= 1898 Baloch uprising =

The 1898 Baloch uprising was a revolt that occurred in Balochistan, modern-day Pakistan. It was instigated by Sardar Mehrab Khan Gichki and Mir Baloch Khan Nousherwani.

==History==
Sardar Mehrab Khan Gichki started the revolt by attacking the Nazim, Diwan Udho Dass. He was then taken prisoner in the morning of 6 January. At the same time, the rebels, led by Mir Rustam Khan, launched an attack on the camp which resulted in loss of lives and a great portion of Government property. After the rebels took control of the Turbat fort, the Nazim had to sought refuge at Kalatuk. After the attack, Mehrab Khan communicated with his brother and some of the rebels moved towards the direction of the sea coast.

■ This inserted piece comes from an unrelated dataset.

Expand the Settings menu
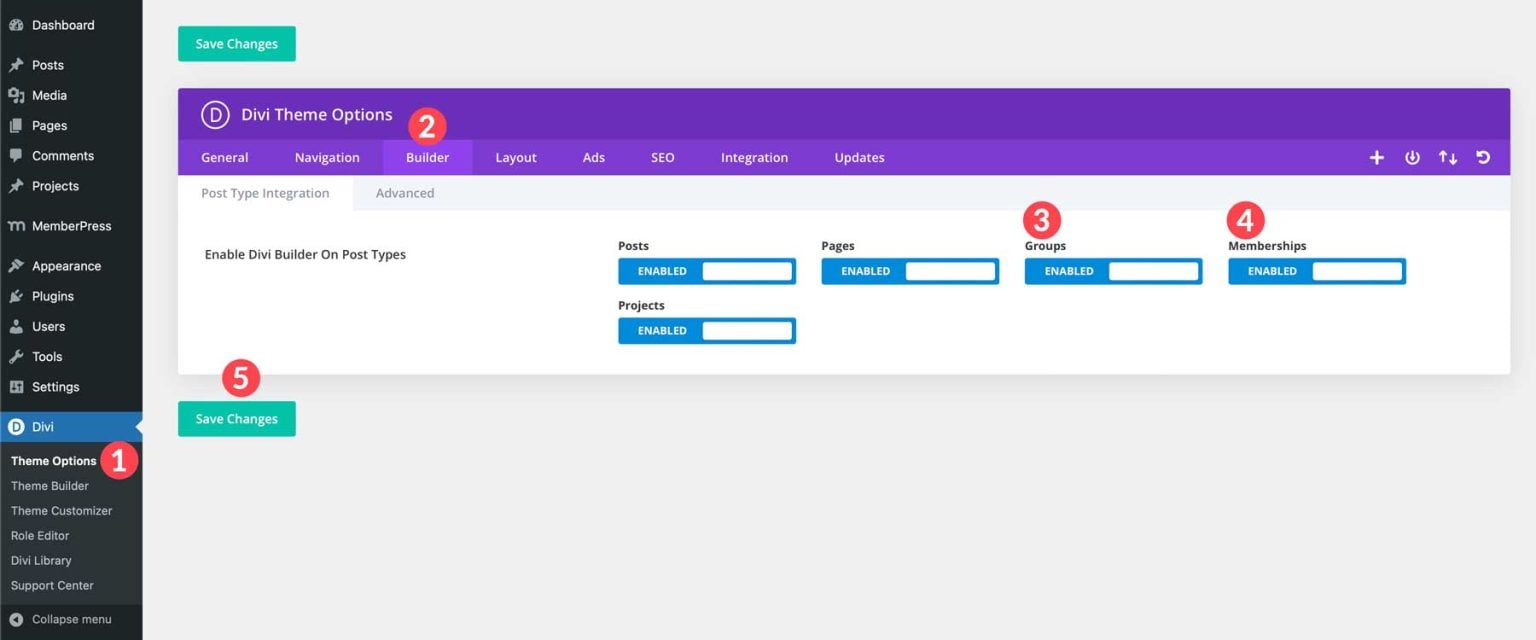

They looted Pasni, and destroyed the telegraph line between Pasni and Gwadar on the way. However, a column was despatched by Karachi under Colonel Mayne consisting of 400 Infantry and two guns. The rebels were defeated with heavy losses in action at the defile of Gokprosh. They were also defeated south of Turbat. Baloch Khan was killed along with about 150 others. The forts of Shahrak, Nag, Hor, and Sehr were subsequently demolished.

==Motives==
There appeared to have been five causes of the outbreak. Mir Baloch Khan, Nausherwani, who already held the surrounding country, had been granted the Bit fort in Buleda by the Khan of Kalat. However, it was occupied by Mir Azam Khan, Buledi, who held a sanad for its possession from the Khan and consequently refused to give it up, and the question was referred to the Agent to the Governor-General who decided it in favour of Mir Azum Khan, thus incensing Mir Baloch Khan against the Nazim who was considered responsible for the decision.

Secondly, Mehrab Khan, Gichki, had long cherished resentment at Sir Robert Sandeman's action in nominating to the chieftainship of the Kech Gichkis, his elder brother, Sheh Umar, a man of much inferior capacity to himself. Innovations introduced by the Nazim into the system of levying revenue, his personal unpopularity among the Muslim people, and the general unrest which had extended all down the North-Western frontier during the previous year, were other factors in the situation.

==Outcome==
The rising led to arrangements for the introduction of a new form of administration. And at the end of the year, Mir Mehrulla Khan, Raisani, was sent to Makran as Nazim, where he has since continued to direct affairs (1905).